Meantime John McDonald has said the Labour Party must war game the scenario of them gaining power which he says may result in a run-on the pound.  Well that’s not encouraging John, but perhaps not far wrong.

Hoping for the best and accounting for the worst case is something we all must do and in the game of property investment it is easy to see how easy it is to be drawn into areas where higher yields apply without proper assessment of risk – the “what if” scenario.  Yield/risk/return/weighted average unexpired lease term are a few examples of jargon used in property investment, but important to understand when considering certain property investment types.  In the same way there are many ways we can spend our time from water skiing to singing in a choir or playing rugby to playing chess, there are just as many ways to invest capital and with international uncertainty, concerns over Brexit and next to no interest coming from the bank deposit accounts, income producing property is once again being considered by many investors.  The yield (the annual rate of return an investor gets on the capital invested) is often the starting point but without a proper assessment of risk (will the tenant go bust, and if he does will the property let again easily) a purchaser will often experience buyer’s remorse very quickly.

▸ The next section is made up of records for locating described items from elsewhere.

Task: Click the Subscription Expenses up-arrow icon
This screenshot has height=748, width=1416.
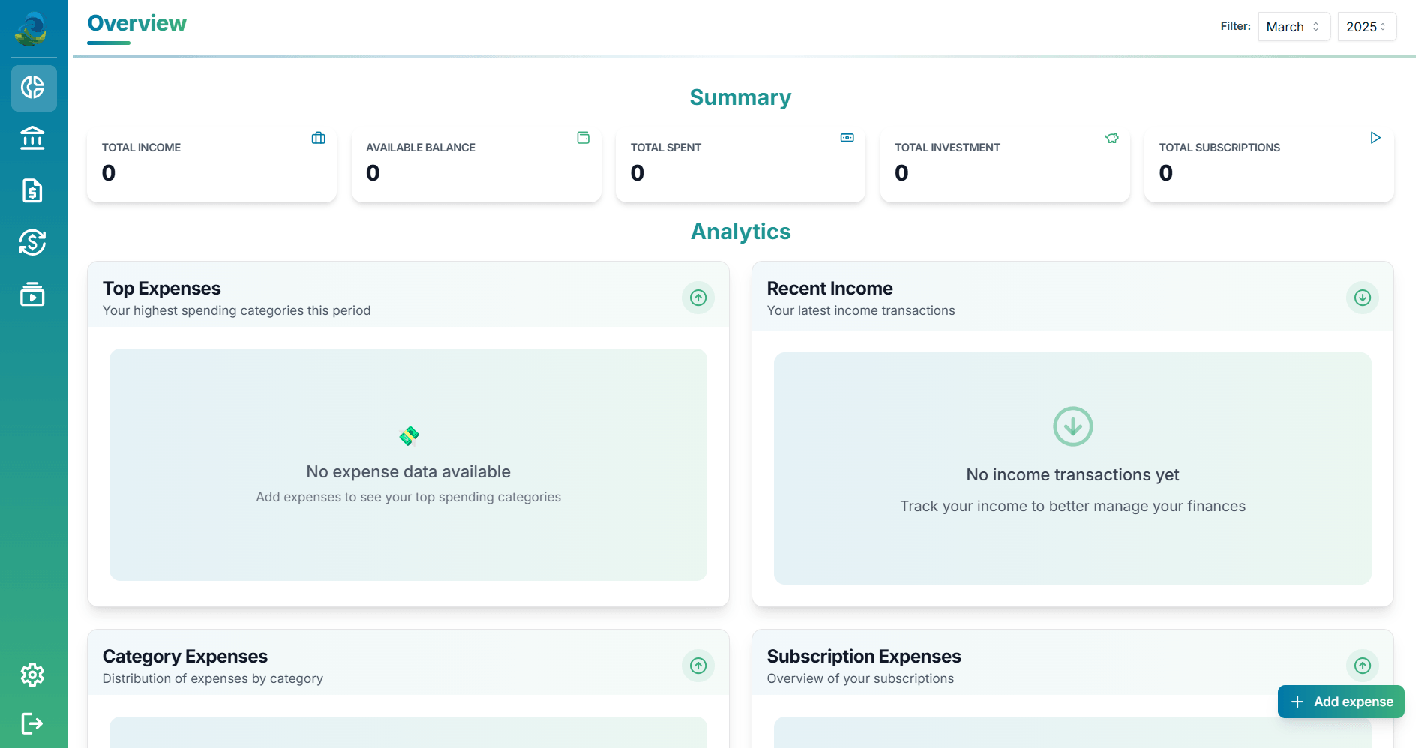Action: [x=1362, y=666]
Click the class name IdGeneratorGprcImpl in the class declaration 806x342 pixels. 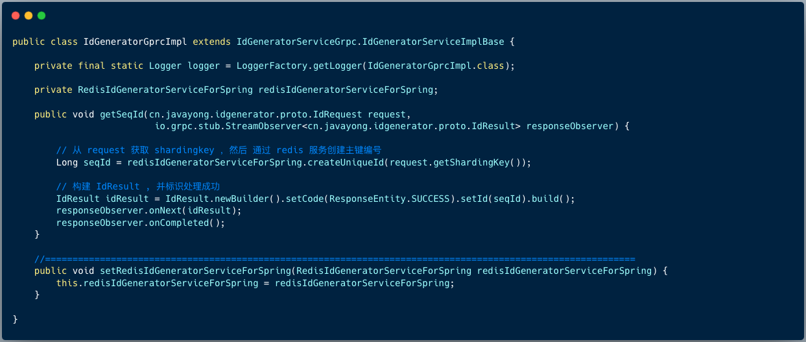pos(136,42)
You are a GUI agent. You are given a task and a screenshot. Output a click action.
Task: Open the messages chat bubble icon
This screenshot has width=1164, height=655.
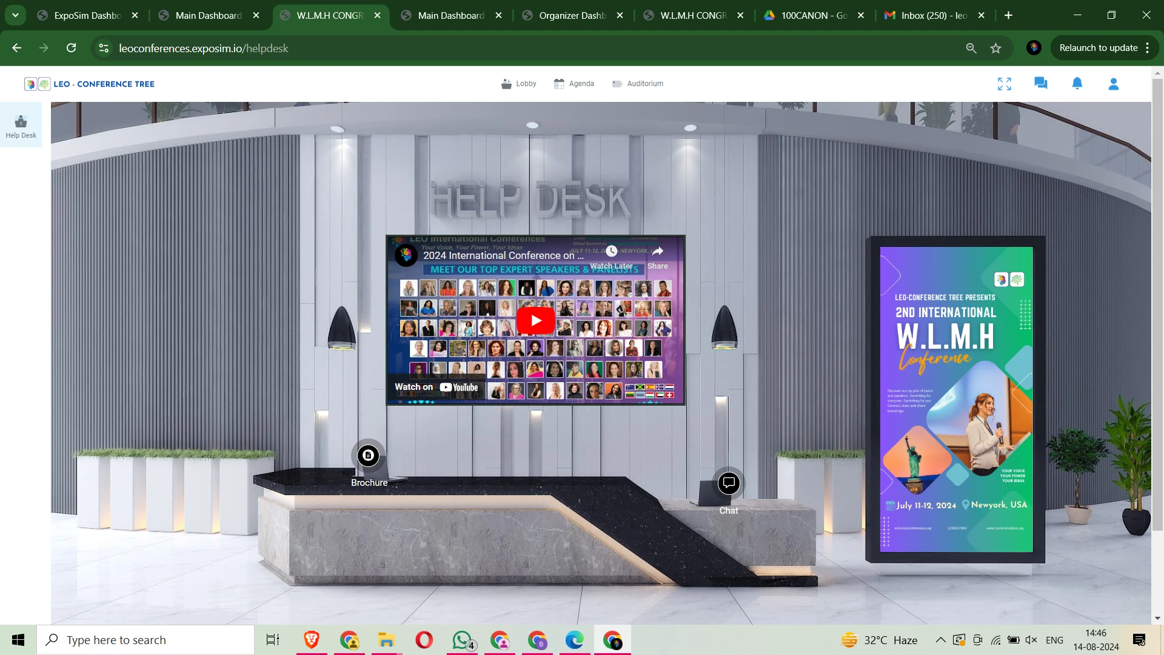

Many people in the market now are experienced investors who know what they are looking for but there are new investors who see property as a good hedge against inflation.  Generally this is true over the long term but those seeking to speculate rather than invest must accept the risk.  Selling property is time consuming and expensive so having bought, the idea would be to hold for a time at least.

The adage “if it looks too good to be true then it must be” is always, without exception, or at least in my experience, true.  If a yield is high then it is so for a reason.  When considering investing in property establish your criteria.  Think about what is important.  It might be security of income, preference for capital growth, higher risk, higher return or just a secure place to put capital.  Do you use 100% cash or gear?  In today’s market cash is definitely preferred.  To get the best deals, use cash and thereafter by all means borrow against it to make cash available again for the next purchase but always stick to the criteria you are comfortable with and avoid too high a gearing.  High gearing can quickly take you out of the decision-making process if the income drops or a tenant fails.  Hard work over many years can dissolve overnight without proper care and attention.

Property investments are not cash cows to be milked, they are businesses with tenants who are customers and the best property investment companies have good relationships, wherever they can, with their customers as happy customers pay rent and look after buildings which all one really wants.